Open tingyu66 opened 5 months ago
To reproduce:
docker run --gpus all --rm -it --network=host rapidsai/citestwheel:cuda11.8.0-ubuntu20.04-py3.9 bash
pip install cupy-cuda11x
pip install torch==2.3.0 --index-url https://download.pytorch.org/whl/cu118
python -c "import cupy; import torch"
I feel something is wrong in your container in a way that I haven't fully understood. CuPy lazy-loads all CUDA libraries so import cupy
does not trigger the loading of libnccl. Something else does (but I can't tell why).
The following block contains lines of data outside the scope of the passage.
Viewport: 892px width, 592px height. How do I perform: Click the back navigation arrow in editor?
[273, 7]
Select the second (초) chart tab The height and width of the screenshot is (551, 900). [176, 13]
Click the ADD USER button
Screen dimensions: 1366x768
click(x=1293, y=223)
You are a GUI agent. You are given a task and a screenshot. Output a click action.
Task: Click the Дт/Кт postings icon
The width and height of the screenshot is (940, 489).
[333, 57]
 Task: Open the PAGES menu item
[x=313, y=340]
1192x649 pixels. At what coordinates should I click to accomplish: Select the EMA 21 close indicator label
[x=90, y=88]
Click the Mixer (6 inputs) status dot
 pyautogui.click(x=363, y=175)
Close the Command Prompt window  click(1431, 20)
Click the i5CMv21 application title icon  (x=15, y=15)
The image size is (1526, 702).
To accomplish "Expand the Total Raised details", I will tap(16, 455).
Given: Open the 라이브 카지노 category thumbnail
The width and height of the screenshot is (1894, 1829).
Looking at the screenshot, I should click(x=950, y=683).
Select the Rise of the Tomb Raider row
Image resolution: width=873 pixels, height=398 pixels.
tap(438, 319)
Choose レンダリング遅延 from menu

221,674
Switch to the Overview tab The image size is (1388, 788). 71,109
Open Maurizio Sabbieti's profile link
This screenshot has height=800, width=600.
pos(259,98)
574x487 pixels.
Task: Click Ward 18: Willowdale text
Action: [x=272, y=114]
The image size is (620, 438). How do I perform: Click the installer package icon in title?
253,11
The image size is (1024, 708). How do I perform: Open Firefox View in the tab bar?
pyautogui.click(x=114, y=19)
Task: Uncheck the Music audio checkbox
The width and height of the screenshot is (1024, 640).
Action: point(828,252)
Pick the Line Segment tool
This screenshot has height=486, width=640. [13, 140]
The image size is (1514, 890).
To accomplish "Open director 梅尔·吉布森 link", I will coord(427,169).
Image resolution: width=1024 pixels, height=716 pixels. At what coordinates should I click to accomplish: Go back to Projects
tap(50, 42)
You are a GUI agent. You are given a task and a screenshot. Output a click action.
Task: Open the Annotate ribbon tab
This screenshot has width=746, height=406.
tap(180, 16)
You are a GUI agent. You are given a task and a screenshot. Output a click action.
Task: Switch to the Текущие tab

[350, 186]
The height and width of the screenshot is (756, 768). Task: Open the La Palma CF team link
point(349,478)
The only CuPy module that links to libnccl is cupy_backends.cuda.libs.nccl
, as can be confirmed as follows:
root@marie:/# for f in $(find / -type f,l -regex '/pyenv/**/.*.so'); do readelf -d $f | grep "nccl.so"; if [[ $? -eq 0 ]]; then echo $f; fi; done
0x0000000000000001 (NEEDED) Shared library: [libnccl.so.2]
/pyenv/versions/3.9.19/lib/python3.9/site-packages/torch/lib/libtorch_cuda.so
0x0000000000000001 (NEEDED) Shared library: [libnccl.so.2]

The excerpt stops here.